When you hear the word “efficiency” do you get aggressive, expecting a conservative onslaught that you will have to battle against? I do. By this time it is a reflex, even if not always warranted. The reason isn’t because efficiency is a bad thing per se. It is because what people mean when they use the word is often a bad thing.
Efficiency means accomplishing ends we seek without incurring costs or side effects that overly offset the benefits. It means seeking and attaining goals without wasting assets. What could be bad about that? To be against efficiency means being for waste, it means being for negative costs and side effects that offset the benefits of our aims. What idiot would favor that? No one, which is why calling one’s efforts efficient works as an effective bludgeon against critics.
But, when I say that something is efficient and you then say it is inefficient, can we both be right? Of course we can. Efficient is not an absolute term. In fact, it isn’t even that it is subjective – rather it is that the word has completely different meaning for different people, even talking about the same situation.
Suppose we ask if the operations of the Ford Motor Company are efficient. To answer requires that we know (a) the goal, and (b) what we count as attendant side effects, or costs, or waste that could make the operation inefficient.
For the owners of General Motors the goal is Profits. The only thing valued is – well, profits and also reproducing the conditions that allow profits to be accrued by owners. If side operations hurt workers by harming their long term health or impose costs on neighbors of a workplace by spewing pollution, or manage to slough off costs onto consumers in the form of skimping on safety, or do anything else that hurts anything other than profits – it is no matter. The owners don’t care about all that…unless it rebounds to hurt profits because they don’t value anything other than profits.

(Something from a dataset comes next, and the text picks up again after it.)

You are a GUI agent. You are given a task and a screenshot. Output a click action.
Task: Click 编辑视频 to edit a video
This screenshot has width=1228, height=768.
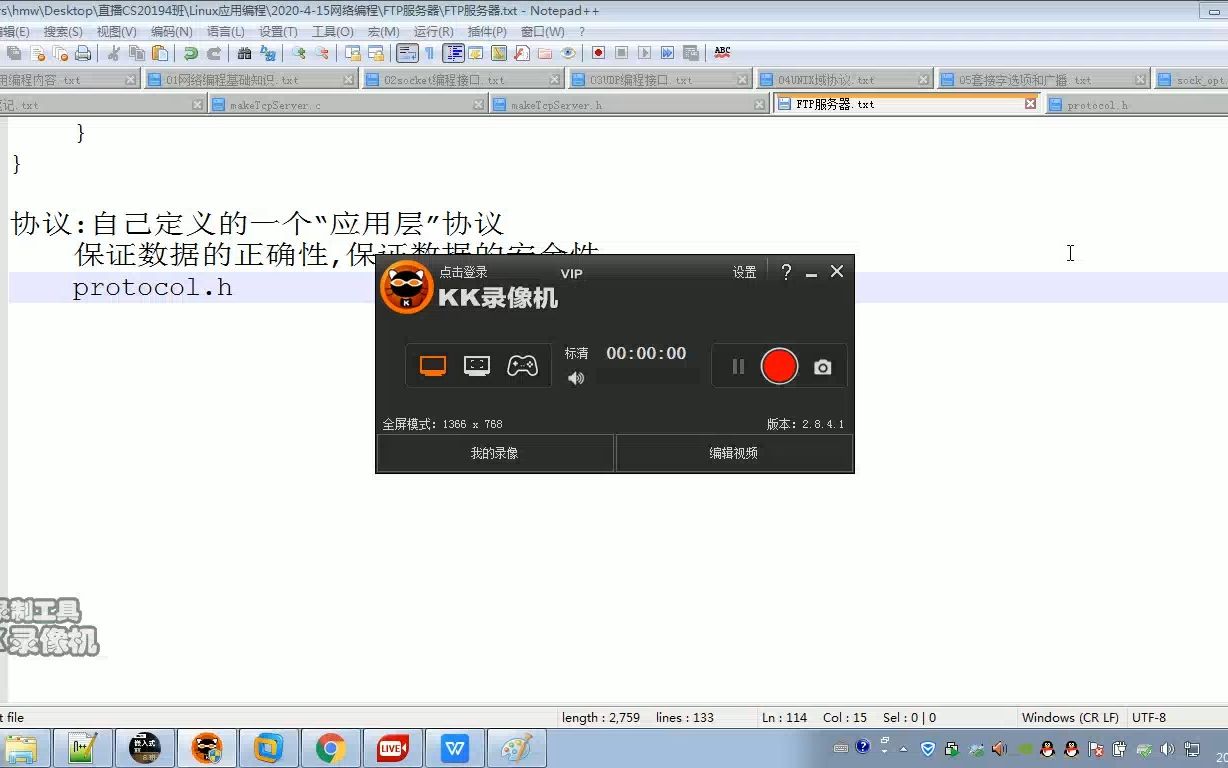734,453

Now if I look at General Motors the goals I set are quite different – let’s say providing effective means of transport for consumers. Likewise, the things I value are also different including the dignity and health and safety of the workers, the beauty and healthfulness of the environment, the safety and comfort of riders, and so on. I don’t in fact care about profits at all, but rather I care about the human well being and development of everyone involved with the Ford Motor Company, whether directly as workers and consumers, or peripherally, regarding the ancillary effects of GM production and consumption.
So when the owner says GM is efficient (for making profits) he is correct. But when I say it is horribly inefficient (for providing good transport) because it violates the needs and potentials of people involved, I am also correct.
What does it mean to say we want an efficient economy, then? Clearly, it means absolutely nothing until we qualify our aims and what we value. If we aim for profits and value nothing but profits and the conditions of their continued accrual – capitalism will do nicely, being very efficient for attaining those ends consistent with those valuations. If we reject profits as even a concept, much less a goal, however – and we instead value people’s lives, then capitalism is of course by its orientation and logic inefficient and we need something entirely different.
Any economy, in other words, is likely to be efficient for some ends and with some valuations – and not others. Parecon seeks to meet needs and develop potentials consistent with self management, equity, diversity, and self management. With those aims and values, it is efficient.
So the real issue vis a vis efficiency and economics is never do we like waste or not – of course we don’t like waste. It is what constitutes waste – what do we care about – and what are our aims.